:: Material for this task ::
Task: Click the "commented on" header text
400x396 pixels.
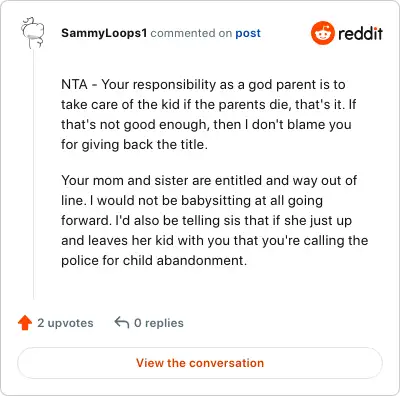Action: 191,33
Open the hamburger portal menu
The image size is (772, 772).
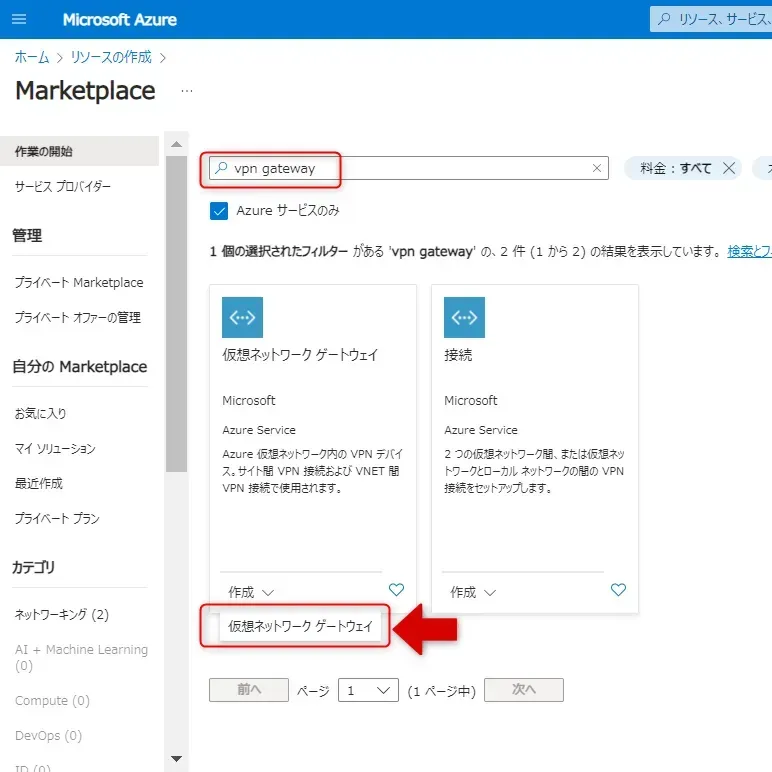(19, 20)
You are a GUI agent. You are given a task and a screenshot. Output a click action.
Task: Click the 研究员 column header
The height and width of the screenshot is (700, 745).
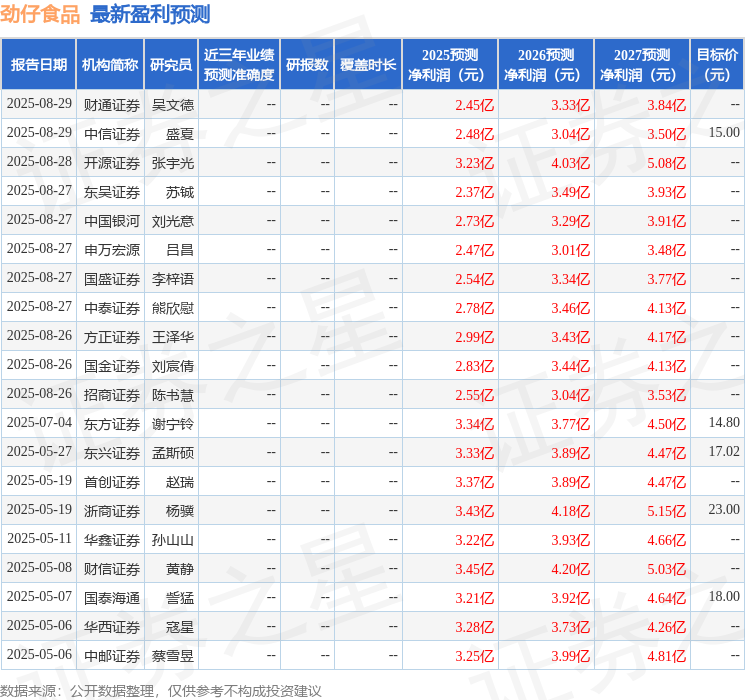(171, 65)
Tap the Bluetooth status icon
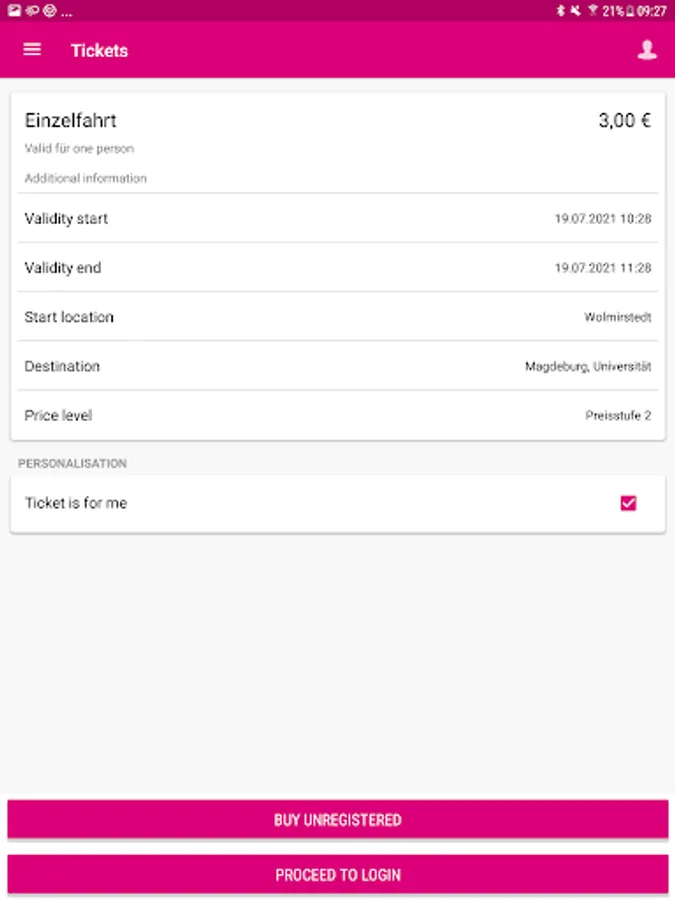675x900 pixels. coord(560,11)
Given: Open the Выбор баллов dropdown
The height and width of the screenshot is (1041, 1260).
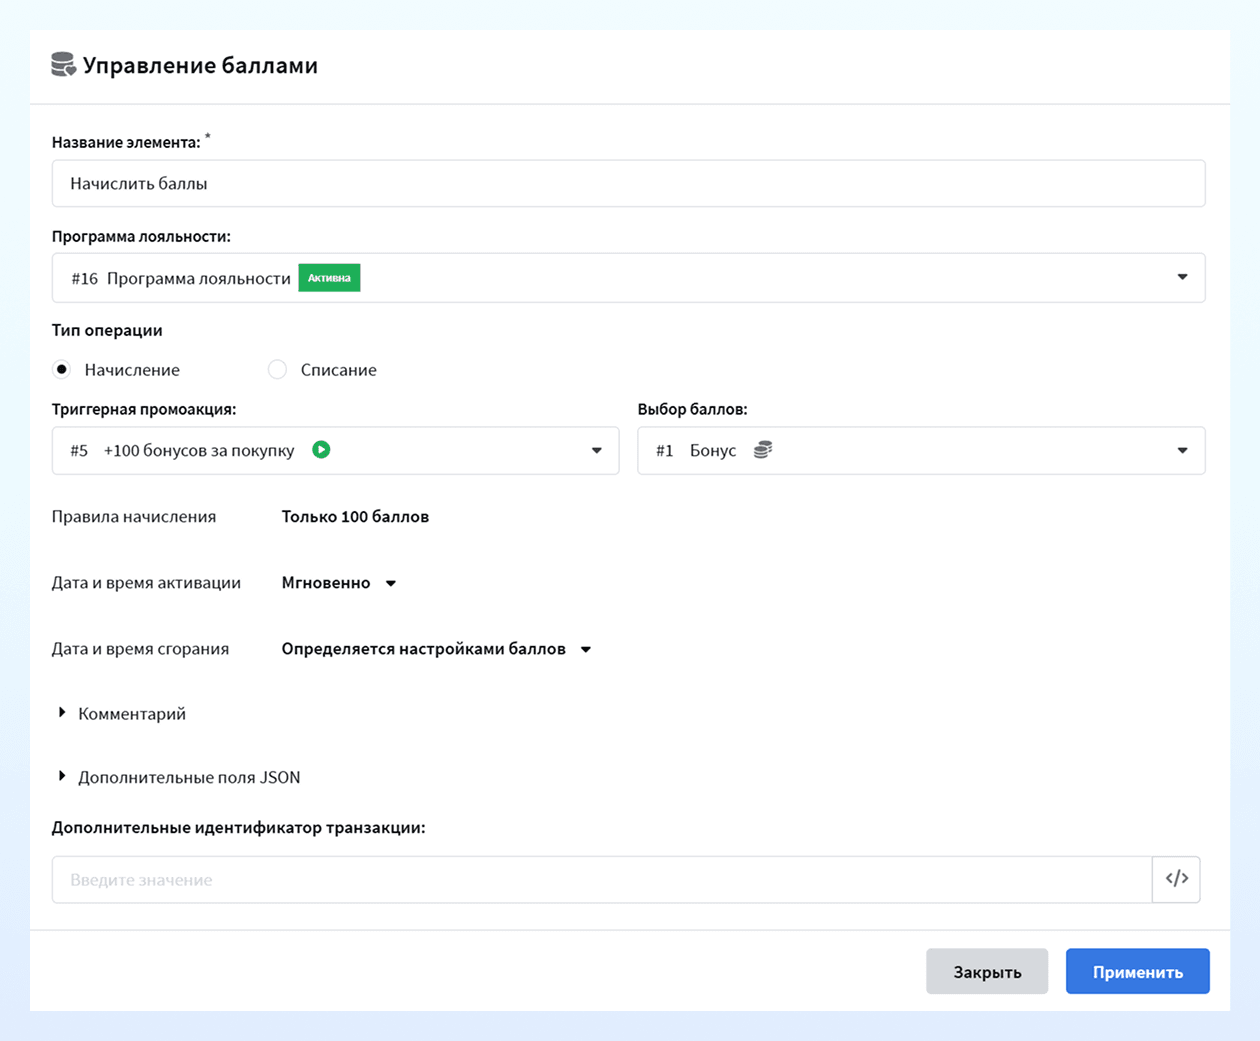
:::
**Task requirements**
Print the lines from the one that contains "400x396 pixels." through the last line of the data, exactly and in full, and no other lines. Pictures are not part of the copy.

**Response**
400x396 pixels.
Action: 191,33
Open the hamburger portal menu
The image size is (772, 772).
(19, 20)
You are a GUI agent. You are given a task and a screenshot. Output a click action.
Task: Click the 研究员 column header
The height and width of the screenshot is (700, 745).
(171, 65)
Tap the Bluetooth status icon
675x900 pixels. coord(560,11)
Given: Open the Выбор баллов dropdown
The height and width of the screenshot is (1041, 1260).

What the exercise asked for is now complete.